Value-Added Tax Consolidation Act 2010
F236[Import scheme - interpretation and general provisions
91I.—(1) In this section and sections 91J and 91K—
"intermediary" means a person established in the Community appointed by the taxable person making distance sales of goods imported from third territories or third countries as the person liable for the payment of the value-added tax and to fulfil the obligations laid down in the import scheme in the name and on behalf of the taxable person;
"Member State of consumption" means the Member State where the dispatch or transport of the goods to the customer ends;
"Member State of identification" means—
(a) the Member State in which the taxable person has established his or her business,
(b) if the taxable person has not established his or her business in the Community but has one or more fixed establishments therein, the Member State in which he or she has a fixed establishment and in which he or she chooses to be identified for the purposes of the import scheme,
(c) the Member State in which the taxable person chooses to register for the purposes of the import scheme, where that taxable person is not established within the Community,
(d) the Member State in which the intermediary has established his or her business, or
(e) if the intermediary has not established his or her business in the Community but has one or more fixed establishments therein, the Member State in which he or she has a fixed establishment and in which he or she chooses to be identified for the purposes of the scheme;
"VAT return" means the statement containing the information necessary to establish the amount of EU value-added tax that has become chargeable in each Member State in respect of distance sales of goods imported from third territories or third countries during a month.
(2) For the purposes of paragraphs (b) and (e) of the definition of "Member State of identification" in subsection (1), where the taxable person or the intermediary has more than one fixed establishment in the Community, he or she shall be bound by the decision to indicate the Member State of establishment for the calendar year concerned and the following two calendar years.
(3) Sections 91J and 91K apply to distance sales of goods imported from third territories or third countries, except products subject to duties of excise, in consignments of an intrinsic value which does not exceed €150.
(4) The following taxable persons are permitted to use the import scheme where they are making distance sales of goods imported from third territories or third countries:
(a) any taxable person established in the Community;
(b) any taxable person whether or not established in the Community who is represented by an intermediary established in the Community;
(c) any taxable person established outside the Community in a state or territory with which the Union has concluded an agreement on mutual assistance similar in scope to Council Directive 2010/24/EU of 16 March 201015 and Regulation (EU) 904/2010 of 7 October 201016 and who is making distance sales of goods from that state or territory.

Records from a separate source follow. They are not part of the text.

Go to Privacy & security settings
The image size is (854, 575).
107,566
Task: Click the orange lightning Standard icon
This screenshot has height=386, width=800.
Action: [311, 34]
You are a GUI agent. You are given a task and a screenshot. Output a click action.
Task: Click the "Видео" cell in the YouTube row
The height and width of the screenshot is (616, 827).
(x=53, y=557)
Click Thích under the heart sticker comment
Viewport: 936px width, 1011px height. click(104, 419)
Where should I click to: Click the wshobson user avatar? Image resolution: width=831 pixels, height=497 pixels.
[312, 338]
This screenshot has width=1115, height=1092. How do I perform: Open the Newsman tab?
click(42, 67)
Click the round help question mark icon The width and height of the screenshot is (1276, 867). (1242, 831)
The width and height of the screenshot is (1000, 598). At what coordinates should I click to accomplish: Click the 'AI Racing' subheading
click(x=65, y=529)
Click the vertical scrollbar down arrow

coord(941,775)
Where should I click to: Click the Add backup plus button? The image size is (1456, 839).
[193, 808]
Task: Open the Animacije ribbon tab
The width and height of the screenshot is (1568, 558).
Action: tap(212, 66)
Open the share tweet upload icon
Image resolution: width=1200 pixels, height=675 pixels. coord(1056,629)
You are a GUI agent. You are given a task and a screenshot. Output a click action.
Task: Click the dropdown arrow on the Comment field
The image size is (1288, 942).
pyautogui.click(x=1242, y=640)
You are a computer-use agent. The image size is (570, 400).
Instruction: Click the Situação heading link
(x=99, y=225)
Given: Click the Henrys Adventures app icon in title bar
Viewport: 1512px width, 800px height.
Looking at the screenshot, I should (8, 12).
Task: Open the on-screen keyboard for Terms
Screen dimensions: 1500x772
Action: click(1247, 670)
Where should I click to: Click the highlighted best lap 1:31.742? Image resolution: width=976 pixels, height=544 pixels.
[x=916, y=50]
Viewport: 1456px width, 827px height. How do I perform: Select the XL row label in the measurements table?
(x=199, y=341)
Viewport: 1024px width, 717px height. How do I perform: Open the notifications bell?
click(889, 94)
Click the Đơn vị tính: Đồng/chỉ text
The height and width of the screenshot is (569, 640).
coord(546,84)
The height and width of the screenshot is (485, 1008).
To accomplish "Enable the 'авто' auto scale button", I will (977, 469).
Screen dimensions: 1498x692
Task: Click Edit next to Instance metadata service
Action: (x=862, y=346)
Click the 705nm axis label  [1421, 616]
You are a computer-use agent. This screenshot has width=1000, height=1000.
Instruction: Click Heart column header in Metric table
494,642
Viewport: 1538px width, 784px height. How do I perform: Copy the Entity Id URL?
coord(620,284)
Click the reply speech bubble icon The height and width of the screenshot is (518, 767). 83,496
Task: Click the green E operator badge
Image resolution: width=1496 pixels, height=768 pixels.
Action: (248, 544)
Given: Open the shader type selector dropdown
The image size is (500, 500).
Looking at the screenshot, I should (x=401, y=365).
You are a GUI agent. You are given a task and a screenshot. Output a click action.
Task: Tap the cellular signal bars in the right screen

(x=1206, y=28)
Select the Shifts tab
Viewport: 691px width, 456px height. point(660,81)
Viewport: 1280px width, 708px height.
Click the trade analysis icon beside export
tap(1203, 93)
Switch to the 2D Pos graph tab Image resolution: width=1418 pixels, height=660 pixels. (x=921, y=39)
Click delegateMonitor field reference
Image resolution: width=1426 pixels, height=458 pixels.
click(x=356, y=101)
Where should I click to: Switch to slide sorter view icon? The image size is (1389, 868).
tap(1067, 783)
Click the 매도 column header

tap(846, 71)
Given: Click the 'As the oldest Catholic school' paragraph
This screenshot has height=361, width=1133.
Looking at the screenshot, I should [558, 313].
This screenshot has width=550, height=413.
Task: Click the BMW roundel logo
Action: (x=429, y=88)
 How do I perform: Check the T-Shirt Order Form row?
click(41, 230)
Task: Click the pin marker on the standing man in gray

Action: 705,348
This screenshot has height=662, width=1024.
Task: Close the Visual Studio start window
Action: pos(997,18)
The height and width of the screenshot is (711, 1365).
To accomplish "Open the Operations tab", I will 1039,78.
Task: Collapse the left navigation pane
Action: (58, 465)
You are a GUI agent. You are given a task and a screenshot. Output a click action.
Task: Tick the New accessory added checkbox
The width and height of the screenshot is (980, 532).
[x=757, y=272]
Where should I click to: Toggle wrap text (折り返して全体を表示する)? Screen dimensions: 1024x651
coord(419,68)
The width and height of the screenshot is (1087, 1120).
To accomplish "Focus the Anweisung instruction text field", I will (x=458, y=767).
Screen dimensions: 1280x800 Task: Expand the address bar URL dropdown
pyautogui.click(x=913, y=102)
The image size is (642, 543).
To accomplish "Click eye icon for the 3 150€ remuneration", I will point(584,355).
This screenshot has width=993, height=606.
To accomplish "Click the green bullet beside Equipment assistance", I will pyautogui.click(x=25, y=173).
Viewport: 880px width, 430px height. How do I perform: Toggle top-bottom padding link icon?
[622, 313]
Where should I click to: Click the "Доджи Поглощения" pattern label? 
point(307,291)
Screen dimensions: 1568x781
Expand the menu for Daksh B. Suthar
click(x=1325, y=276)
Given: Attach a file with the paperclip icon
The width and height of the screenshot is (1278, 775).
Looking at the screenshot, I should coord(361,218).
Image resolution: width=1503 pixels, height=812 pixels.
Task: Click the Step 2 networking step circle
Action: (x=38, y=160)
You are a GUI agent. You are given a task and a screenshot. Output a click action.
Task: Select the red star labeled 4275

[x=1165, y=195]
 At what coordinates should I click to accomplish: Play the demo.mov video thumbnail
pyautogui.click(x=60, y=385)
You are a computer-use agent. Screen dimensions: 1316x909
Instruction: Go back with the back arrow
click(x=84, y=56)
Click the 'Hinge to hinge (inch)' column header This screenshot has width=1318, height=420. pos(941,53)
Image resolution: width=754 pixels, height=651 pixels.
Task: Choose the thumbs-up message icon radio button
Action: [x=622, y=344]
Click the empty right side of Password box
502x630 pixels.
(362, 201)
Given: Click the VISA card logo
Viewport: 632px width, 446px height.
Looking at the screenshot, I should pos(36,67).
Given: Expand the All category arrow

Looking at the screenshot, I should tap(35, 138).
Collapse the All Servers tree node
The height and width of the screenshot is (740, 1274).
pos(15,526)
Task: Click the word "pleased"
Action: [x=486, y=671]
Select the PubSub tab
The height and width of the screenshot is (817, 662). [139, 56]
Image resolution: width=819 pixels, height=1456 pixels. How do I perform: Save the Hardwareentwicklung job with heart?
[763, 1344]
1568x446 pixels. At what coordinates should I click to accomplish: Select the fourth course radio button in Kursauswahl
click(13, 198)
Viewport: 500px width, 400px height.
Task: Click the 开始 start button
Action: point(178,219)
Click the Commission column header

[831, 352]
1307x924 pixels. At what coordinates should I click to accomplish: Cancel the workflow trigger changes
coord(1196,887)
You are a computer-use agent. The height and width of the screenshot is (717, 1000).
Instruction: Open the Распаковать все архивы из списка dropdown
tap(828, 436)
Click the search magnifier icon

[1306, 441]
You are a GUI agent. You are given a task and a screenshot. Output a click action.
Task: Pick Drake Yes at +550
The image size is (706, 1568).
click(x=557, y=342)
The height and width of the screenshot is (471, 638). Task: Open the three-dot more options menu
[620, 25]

(5) Where a taxable person makes use of the import scheme, it shall apply to all of that taxable person’s distance sales of goods imported from third territories or third countries.
(6) Where a taxable person appoints an intermediary referred to in subsection (4)(b) for the purposes of the import scheme, the taxable person cannot appoint more than one intermediary at the same time.
(7) Where value-added tax is declared on distance sales of goods imported from third territories or third countries under the import scheme, the goods shall be regarded as having been supplied at the time when the payment has been accepted and the value-added tax shall become chargeable at the time of that supply.]
Annotations:
Amendments:
F236
Inserted (1.07.2021) by European Union (Value-Added Tax) Regulations 2021 (S.I. No. 327 of 2021), reg. 22, in effect as per reg. 2.